A few crew members visibly turned away to avoid reacting.
He laughed once, incredulous. “You’re funny.”
“I’m tired,” she corrected.
And she was. The heat was oppressive, the repetition exhausting, and the fact that twenty people were watching them argue about counts and volume was beginning to itch under her skin. She hated being observed mid-frustration. It felt messy.
“Okay,” he said, spreading his hands. “Show me. Show me what you want.” She stepped back into position, nodded to the booth. “Run it.” The track restarted. Her percussion flowed again, steady, layered. She moved through the counts slowly, signaling with her hand for when the bass should enters
“One, two, three, four—now.”
The bass entered
He crossed toward her this time as rehearsed, their movements overlapping in the shared choreography — his sharper, heavier steps contrasting her controlled sway. They were close now, too close for comfort under the sun, sweat and rhythm and tension blending.

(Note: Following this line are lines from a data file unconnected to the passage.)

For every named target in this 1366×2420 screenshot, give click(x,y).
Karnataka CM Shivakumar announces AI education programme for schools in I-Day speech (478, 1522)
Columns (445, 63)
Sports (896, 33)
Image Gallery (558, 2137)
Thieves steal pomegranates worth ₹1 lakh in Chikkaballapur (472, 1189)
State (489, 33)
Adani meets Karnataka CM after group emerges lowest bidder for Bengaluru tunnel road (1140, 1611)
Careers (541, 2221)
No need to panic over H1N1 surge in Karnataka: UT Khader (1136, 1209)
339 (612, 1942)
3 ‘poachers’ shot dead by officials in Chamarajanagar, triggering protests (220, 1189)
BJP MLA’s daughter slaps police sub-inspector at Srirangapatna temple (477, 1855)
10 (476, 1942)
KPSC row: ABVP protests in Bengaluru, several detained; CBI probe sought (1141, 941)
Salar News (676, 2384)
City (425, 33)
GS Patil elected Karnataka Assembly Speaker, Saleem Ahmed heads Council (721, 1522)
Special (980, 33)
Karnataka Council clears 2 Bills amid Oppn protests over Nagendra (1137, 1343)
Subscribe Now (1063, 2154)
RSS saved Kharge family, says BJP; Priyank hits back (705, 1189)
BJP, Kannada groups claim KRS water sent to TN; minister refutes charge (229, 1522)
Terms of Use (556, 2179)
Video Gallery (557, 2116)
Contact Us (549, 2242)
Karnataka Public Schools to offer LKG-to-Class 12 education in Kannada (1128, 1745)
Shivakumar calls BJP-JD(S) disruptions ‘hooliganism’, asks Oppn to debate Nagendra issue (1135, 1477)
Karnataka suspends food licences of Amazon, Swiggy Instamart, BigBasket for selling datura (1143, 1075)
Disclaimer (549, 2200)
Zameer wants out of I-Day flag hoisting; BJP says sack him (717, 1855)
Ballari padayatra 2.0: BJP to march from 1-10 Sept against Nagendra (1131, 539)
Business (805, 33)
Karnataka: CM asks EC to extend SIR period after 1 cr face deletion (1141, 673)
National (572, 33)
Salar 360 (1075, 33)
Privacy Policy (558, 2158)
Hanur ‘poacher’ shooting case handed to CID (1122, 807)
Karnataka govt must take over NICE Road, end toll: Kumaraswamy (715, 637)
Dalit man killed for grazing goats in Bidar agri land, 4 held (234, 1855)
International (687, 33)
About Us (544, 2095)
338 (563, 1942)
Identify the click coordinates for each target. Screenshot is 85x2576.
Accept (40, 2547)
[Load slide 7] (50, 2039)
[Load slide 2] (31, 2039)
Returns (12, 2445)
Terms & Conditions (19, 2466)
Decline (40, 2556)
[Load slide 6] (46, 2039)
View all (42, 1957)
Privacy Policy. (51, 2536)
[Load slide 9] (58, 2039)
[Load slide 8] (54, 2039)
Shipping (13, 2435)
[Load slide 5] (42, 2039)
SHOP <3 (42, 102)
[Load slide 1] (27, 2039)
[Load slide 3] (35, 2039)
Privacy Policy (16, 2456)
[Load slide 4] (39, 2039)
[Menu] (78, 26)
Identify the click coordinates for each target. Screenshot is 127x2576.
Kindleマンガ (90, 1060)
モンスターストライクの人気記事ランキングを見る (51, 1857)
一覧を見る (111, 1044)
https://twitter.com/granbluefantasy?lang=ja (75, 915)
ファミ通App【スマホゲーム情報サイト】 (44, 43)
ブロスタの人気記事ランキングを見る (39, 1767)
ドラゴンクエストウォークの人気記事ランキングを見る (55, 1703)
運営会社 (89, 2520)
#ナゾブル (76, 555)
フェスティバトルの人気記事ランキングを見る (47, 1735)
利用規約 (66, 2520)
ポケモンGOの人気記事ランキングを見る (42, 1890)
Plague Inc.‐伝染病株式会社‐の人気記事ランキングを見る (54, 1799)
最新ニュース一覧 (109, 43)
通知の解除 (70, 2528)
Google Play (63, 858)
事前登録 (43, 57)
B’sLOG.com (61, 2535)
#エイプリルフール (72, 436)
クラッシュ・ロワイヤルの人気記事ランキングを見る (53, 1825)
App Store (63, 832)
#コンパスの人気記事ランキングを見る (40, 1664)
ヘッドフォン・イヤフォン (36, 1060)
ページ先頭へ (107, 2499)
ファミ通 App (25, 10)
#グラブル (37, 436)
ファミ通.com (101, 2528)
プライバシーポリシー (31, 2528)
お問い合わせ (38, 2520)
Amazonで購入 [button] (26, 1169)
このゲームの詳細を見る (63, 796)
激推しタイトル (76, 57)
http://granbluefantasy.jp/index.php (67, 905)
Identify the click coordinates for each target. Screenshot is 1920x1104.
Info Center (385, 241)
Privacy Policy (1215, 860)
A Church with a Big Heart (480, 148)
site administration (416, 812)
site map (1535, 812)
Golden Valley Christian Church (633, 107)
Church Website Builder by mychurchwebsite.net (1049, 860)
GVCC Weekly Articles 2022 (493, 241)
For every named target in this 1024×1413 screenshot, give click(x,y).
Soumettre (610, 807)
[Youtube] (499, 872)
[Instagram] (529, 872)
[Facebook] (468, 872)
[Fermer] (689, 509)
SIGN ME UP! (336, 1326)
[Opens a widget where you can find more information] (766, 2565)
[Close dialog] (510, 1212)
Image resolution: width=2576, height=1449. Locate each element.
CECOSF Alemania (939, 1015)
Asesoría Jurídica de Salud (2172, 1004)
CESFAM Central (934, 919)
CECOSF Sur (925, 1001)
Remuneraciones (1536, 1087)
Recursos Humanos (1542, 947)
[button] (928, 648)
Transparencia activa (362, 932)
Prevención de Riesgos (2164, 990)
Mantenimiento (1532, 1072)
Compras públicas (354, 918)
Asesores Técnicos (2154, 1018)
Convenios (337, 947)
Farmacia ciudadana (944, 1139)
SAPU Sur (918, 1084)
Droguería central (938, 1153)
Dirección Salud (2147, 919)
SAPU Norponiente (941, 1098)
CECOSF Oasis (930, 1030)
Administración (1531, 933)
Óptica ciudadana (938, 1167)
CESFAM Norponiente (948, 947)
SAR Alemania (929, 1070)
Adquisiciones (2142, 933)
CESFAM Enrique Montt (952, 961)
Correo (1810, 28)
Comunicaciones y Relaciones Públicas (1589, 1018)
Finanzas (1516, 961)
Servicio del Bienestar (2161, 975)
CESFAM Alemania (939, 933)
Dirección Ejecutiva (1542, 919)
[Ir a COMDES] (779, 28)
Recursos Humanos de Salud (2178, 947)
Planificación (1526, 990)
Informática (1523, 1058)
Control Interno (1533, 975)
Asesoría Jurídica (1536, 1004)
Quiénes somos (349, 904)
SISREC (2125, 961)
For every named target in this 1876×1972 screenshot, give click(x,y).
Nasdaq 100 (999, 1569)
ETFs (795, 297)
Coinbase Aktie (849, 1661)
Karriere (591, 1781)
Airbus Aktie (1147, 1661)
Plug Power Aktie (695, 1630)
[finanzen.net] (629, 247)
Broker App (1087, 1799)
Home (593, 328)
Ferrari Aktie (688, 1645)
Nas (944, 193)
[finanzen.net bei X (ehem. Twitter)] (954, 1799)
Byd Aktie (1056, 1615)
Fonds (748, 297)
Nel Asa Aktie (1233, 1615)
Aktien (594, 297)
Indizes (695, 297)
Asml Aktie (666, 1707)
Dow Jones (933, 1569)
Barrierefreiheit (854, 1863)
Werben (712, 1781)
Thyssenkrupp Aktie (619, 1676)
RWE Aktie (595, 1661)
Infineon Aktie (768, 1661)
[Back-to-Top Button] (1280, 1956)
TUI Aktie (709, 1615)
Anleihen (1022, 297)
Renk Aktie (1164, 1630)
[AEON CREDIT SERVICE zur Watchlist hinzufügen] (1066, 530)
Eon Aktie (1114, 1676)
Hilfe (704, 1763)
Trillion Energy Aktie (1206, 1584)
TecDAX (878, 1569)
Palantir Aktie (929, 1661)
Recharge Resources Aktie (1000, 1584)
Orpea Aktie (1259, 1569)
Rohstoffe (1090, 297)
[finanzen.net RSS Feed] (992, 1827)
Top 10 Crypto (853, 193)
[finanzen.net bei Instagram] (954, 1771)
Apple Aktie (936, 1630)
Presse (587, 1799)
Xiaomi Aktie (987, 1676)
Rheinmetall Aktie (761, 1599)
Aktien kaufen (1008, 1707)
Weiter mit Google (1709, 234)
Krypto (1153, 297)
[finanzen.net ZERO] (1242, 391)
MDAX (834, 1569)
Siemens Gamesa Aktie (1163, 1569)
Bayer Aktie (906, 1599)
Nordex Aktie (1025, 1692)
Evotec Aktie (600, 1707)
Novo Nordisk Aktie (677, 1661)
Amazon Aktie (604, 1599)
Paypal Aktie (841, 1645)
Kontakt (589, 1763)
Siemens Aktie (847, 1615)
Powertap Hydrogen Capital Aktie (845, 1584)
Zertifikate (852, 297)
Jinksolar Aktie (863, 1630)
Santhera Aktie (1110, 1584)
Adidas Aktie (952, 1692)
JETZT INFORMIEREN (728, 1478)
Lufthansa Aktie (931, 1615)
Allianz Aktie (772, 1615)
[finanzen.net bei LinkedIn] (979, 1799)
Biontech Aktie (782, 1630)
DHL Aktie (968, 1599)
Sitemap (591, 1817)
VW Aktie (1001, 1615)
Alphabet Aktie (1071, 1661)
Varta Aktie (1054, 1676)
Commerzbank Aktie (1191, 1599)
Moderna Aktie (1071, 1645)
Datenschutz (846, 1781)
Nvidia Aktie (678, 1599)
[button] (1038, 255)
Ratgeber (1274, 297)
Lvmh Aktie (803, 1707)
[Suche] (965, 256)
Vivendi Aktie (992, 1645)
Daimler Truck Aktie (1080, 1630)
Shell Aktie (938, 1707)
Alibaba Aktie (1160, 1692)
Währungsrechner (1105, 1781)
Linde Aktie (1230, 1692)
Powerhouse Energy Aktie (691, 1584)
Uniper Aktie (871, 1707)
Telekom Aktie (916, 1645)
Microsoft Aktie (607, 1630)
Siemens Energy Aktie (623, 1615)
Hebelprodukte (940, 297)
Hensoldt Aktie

“See?” she said quietly without breaking step. “It breathes.”
He didn’t respond immediately, They finished the segment. The music cut again. He looked at her, eyes narrowed not in anger but in concentration. “It feels slower.”
“It feels intentional.”
He exhaled, wiping his forehead again. “You hate when I’m loud.”
“I hate when you don’t listen.” He stared at her for a long moment, then muttered something again in Spanish. “Dios, eres intensa…” Her eyebrow rose despite herself. “You’re doing that on purpose now.”
He smirked faintly. “You look mad every time.”
“I look focused.”
“You look like you want to fight.”
“Maybe I do.”
That surprised him.
“You’re serious?”
She stepped closer this time, closing the gap deliberately. “You came into my section like it was your stage. You drowned my transition. And now you’re confused that I’m correcting you.”
He opened his mouth, then closed it.
“You think I’m trying to disrespect you,” he said finally.
“Aren’t you?”
“No.”
“Then act like it.” That landed harder than the previous insults.
The sun pressed down.
Finally, he nodded once toward the booth. “Run it again. Her way.”
Her way.
The engineer restarted the track.
They ran it again. This time, he held back slightly at the entrance, watching her cue, adjusting instinctively instead of overpowering. The bass slid under her rhythm instead of crushing it. It felt… balanced.
They reached center again, Closer. Heat radiating between them.
“You get overstimulated?” he asked suddenly, low enough that the crew couldn’t hear.
She blinked, thrown by the shift. “What?”
“You look like you’re about to explode when too many people talk.”
She hesitated.
“I don’t like chaos I didn’t design,” she said quietly. He nodded once, like that made sense. They finished the sequence. The track ended. No one clapped. Everyone was waiting, Iman looked toward the booth. “Again,” she said, but softer this time.
He glanced at her. “You’re stubborn.”
She ignored him as they took their marks again. And this time, neither overpowered the other.